Selon eux, ces anciens dirigeants n’auraient jamais eu pour véritable mission de servir Haïti, mais plutôt de s’enrichir au détriment de l’État avant de s’exiler.

Certains vont plus loin, accusant les responsables d’avoir contribué à l’armement de jeunes dans les ghettos, avant de fuir le pays par crainte de représailles, laissant la population livrée à la violence des gangs.

Pour des citoyens engagés, ces pratiques font de les anciens dirigeants des ennemis de la nation, tenus pour responsables de la destruction progressive du pays.

Plusieurs voix s’élèvent pour réclamer des mesures radicales.
Des citoyens demandent aux autorités étrangères de saisir les biens de ces anciens dirigeants et de les expulser, avec leurs familles, afin qu’ils rendent compte de leur gestion devant la justice haïtienne.

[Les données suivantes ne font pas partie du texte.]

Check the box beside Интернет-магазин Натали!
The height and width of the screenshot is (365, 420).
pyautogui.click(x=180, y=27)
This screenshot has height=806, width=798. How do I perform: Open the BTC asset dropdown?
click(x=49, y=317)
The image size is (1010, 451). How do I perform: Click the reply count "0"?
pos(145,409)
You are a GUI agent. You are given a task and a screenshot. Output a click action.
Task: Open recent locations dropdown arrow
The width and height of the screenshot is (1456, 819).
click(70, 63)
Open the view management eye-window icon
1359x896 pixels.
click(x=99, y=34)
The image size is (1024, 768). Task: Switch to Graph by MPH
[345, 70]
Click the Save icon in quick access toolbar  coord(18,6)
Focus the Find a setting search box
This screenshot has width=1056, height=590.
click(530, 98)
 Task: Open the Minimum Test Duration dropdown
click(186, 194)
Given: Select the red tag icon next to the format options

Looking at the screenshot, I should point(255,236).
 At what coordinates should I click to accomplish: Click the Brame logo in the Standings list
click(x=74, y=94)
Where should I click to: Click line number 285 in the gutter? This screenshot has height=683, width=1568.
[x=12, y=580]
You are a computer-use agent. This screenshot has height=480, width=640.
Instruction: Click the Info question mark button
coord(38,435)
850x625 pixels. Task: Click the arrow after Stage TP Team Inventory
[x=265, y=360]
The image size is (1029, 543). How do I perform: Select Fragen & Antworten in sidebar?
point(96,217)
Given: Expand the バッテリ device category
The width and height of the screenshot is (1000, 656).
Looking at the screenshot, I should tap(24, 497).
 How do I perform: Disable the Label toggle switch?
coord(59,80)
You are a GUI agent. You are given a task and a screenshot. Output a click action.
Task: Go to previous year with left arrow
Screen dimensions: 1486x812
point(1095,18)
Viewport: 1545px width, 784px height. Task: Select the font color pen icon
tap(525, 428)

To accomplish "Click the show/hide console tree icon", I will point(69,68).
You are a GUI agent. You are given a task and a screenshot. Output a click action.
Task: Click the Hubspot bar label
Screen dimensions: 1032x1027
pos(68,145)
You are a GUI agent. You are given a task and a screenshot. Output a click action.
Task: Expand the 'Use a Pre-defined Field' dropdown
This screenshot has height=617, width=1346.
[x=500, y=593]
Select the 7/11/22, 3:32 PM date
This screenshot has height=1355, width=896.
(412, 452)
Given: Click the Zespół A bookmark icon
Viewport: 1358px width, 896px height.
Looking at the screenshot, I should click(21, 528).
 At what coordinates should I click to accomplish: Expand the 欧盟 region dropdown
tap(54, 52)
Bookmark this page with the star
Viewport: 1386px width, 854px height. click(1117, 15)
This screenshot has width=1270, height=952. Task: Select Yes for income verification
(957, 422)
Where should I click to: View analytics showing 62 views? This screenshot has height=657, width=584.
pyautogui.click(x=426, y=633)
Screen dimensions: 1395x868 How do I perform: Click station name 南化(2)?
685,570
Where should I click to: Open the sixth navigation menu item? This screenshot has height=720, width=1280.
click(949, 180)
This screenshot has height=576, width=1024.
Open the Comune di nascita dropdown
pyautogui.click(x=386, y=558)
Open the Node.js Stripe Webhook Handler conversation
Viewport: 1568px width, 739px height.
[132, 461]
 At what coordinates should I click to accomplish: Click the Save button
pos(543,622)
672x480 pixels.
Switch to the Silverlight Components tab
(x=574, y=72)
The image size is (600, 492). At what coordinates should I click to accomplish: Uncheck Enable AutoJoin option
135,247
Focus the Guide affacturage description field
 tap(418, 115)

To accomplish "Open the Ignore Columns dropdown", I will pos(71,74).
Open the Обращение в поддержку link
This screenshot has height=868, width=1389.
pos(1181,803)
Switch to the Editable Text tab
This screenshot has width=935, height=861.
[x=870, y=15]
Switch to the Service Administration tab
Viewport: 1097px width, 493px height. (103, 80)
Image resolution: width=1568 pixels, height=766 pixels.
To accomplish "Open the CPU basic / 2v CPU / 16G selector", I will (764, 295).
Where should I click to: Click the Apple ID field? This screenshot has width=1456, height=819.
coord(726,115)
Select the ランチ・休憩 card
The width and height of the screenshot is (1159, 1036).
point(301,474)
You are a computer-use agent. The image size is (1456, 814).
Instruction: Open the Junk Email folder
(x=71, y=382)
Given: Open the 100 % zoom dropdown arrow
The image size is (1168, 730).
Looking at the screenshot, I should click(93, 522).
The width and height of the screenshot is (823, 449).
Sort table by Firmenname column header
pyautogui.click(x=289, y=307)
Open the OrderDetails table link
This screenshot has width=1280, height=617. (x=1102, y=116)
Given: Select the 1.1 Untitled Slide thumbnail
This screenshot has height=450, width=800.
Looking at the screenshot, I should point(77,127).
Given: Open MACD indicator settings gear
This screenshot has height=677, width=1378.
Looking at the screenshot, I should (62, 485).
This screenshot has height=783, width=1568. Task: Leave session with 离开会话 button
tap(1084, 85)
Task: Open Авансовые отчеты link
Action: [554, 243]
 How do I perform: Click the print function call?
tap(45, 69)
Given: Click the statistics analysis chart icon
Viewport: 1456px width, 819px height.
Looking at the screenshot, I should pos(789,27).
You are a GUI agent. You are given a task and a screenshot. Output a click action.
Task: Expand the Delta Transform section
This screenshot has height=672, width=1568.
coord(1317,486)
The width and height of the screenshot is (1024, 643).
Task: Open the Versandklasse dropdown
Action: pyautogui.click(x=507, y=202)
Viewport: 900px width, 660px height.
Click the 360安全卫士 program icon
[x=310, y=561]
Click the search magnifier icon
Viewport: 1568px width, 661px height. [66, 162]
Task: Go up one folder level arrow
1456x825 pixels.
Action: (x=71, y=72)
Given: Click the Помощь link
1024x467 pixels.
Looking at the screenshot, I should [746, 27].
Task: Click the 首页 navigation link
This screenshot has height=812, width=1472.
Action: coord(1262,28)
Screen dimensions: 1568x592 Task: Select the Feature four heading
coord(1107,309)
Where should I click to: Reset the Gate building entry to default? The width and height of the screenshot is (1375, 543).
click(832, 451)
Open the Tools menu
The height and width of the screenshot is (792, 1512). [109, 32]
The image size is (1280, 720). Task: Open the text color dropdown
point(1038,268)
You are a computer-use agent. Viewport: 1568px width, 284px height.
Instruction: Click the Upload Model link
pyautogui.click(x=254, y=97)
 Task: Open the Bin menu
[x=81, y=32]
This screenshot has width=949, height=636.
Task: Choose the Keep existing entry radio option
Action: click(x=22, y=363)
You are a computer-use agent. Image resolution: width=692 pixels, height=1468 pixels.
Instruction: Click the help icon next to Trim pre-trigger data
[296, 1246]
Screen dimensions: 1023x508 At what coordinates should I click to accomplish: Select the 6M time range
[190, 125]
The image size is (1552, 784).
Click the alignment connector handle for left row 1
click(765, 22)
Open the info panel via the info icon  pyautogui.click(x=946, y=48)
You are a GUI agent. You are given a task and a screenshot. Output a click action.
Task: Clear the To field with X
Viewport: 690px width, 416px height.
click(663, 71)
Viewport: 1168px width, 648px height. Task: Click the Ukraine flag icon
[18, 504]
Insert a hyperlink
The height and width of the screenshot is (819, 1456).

D’autres exigent que, lors des prochaines élections, toute personne aspirant à diriger le pays soit tenue d’avoir son conjoint et ses enfants résidant en Haïti.

Une condition qui, selon eux, garantirait un engagement réel et une volonté sincère de mettre en œuvre des politiques publiques capables de rendre le pays vivable.

Sur cette question, la rédaction de RTPA estime qu’Haïti a besoin d’un nouveau leadership fondé sur la conviction, la responsabilité et la primauté de l’intérêt collectif.

Le pays ne peut continuer à être dirigé par des femmes et des hommes qui ne partagent pas le quotidien du peuple et qui quittent le territoire dès la fin de leur mandat.

Pour sortir de cette crise de confiance, plusieurs pistes sont évoquées :
renforcer les mécanismes de redevabilité des dirigeants ;
A) instaurer des critères stricts d’enracinement national pour l’accès aux hautes fonctions ;
B) promouvoir une politique centrée sur le bien commun, la sécurité et la dignité humaine.

Haïti a plus que jamais besoin de dirigeants prêts à vivre avec le peuple, à assumer leurs décisions et à placer la patrie au-dessus de tout intérêt personnel.